That's awesome. She wishes her first daddy male parental figure could see this.
"Well, the whole thing is defined by the two points and the three distances, with nothing else going in any other particular direction, so the result has to be round. A circle or a ball or a bunch of circles or something.
If you think of each point-and-distance pair as defining a hollow ball, the result is that the sparkles follow the rules for both balls. Depending on the sizes and positions of the balls, that might be nothing, a point, a circle, or a hollow ball.
This circle is special: it's the biggest circle you can have using the first ball. It cuts the first ball in half at its widest point. That's special because it makes the top slice of the ball the same as the bottom slice. If you put the second point above the first point and kept the rest the same, you'd get the same circle.
Let's imagine that you move your illusion so the two points are on the wall - a smooth vertical part of the wall. You can actually do it if you want. Remember, the shape has to be round, so we don't need to worry about all of it. Whatever points are exactly on the wall already tell us everything about the shape.
So, here's the first point, the second point, a point on the circle to their left, a point on the circle to their right, and we could have gotten this by putting the second point above the first, so let's imagine another 'second point' too. Now, there are four triangles which are all identical in shape although some of them are flipped around. See how they all have a squarish angle, where they meet at the first point? Since they're all the same shape, that angle has to be the same in all of them. Four of them make a complete turn around the first point, so the angle is exactly a fourth of a turn. That's what makes this work.
Any triangle with a square angle at the first point would have worked. The fun part is that a triangle with lengths of 3, 4, and 5 of whatever - fourths of the radius - has a square angle and has lengths that are easy to measure out.

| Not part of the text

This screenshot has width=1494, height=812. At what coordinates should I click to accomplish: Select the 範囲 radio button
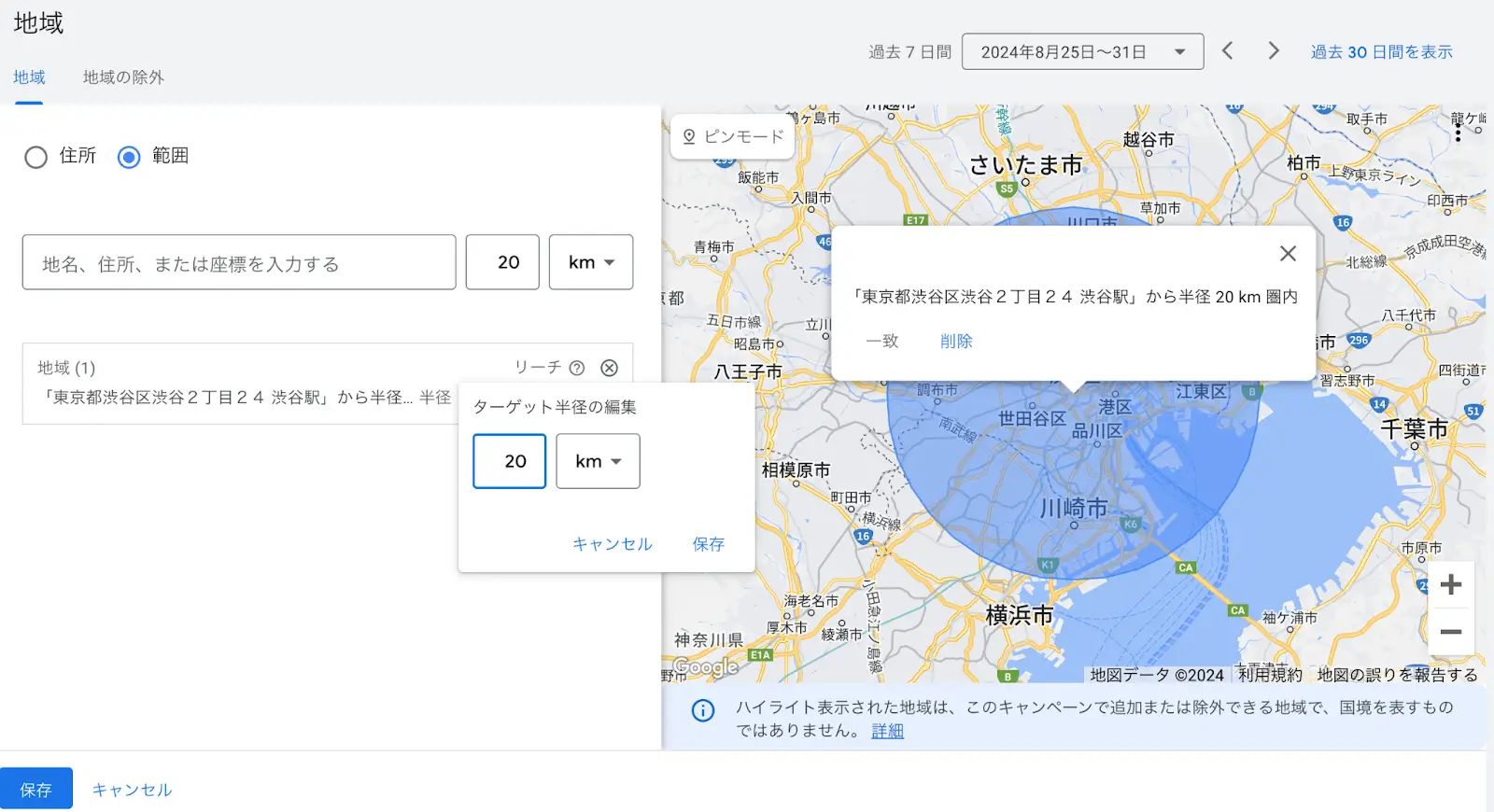pos(129,157)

To prove that, we're going to need several triangles like this of different sizes. The shape of all of them is the same, just the size is different. The first one is five times bigger: its sides are 15-20-25 instead of 3-4-5, but it's still a 3-4-5 triangle. The 'something' in 'three somethings' is five. Five something-smallers.
Now, we draw a line from the square point of the big triangle to the other side, so that it makes two square angles against it. That gives us two smaller triangles.

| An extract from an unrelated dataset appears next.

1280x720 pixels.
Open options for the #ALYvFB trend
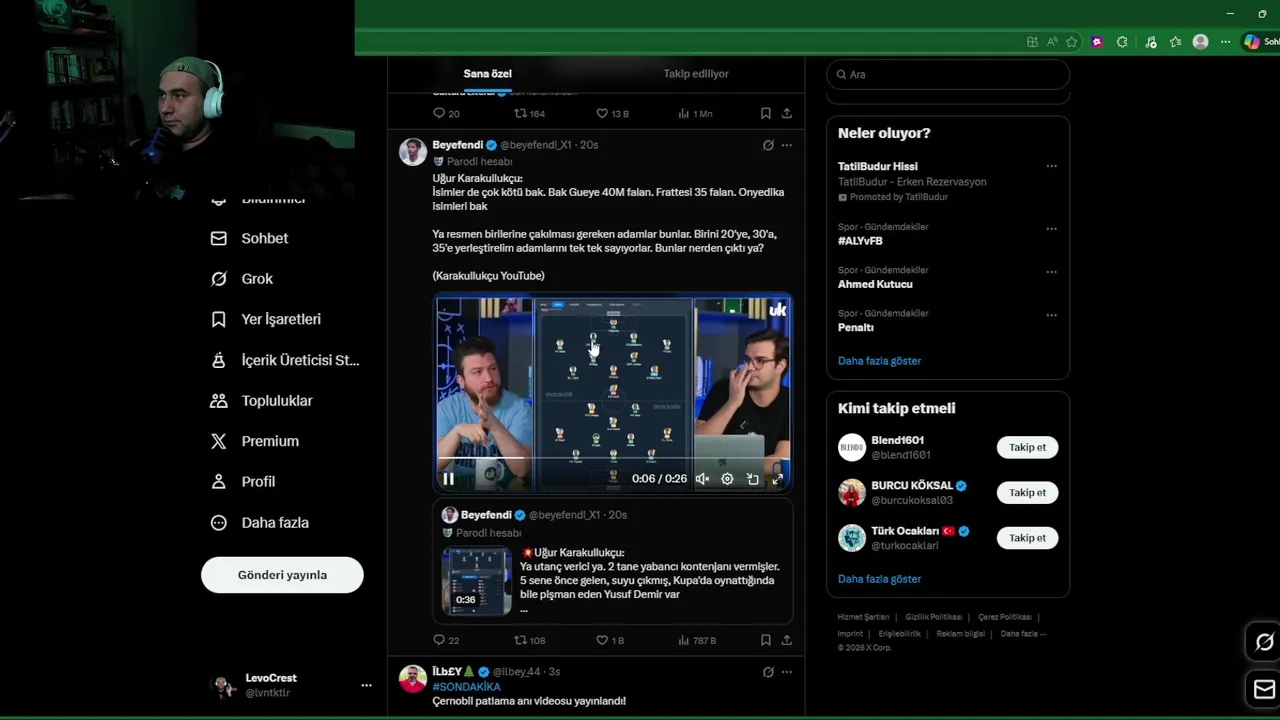click(x=1051, y=229)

This one has the narrower angle of the big triangle and it has a square angle, so it has the same shape over all.
This one has the wider angle of the big triangle and it has a square angle, so it also has the same shape.
How big are each of these smaller triangles? This one has its 'five side' pressed against the big one's 'four side' which was 20. Twenty is five fours, so it must be measuring in fours.
The other one has its 'five side' pressed against the big one's 'three side', which is 15, five threes, so it's measuring in threes.
The question is, does this diagram actually work? There's two lines which we can measure two ways. Do we get the same length both ways?
The inner line is four threes, which is twelve, and also three fours, which is twelve again.
The 'five line' of the big triangle is five fives, which is twenty-five, and also four fours plus three threes, sixteen plus nine, which add to twenty-five."
If Nico points out the circular argument, he can probably follow a more rigorous proof, and if not, that's also fine.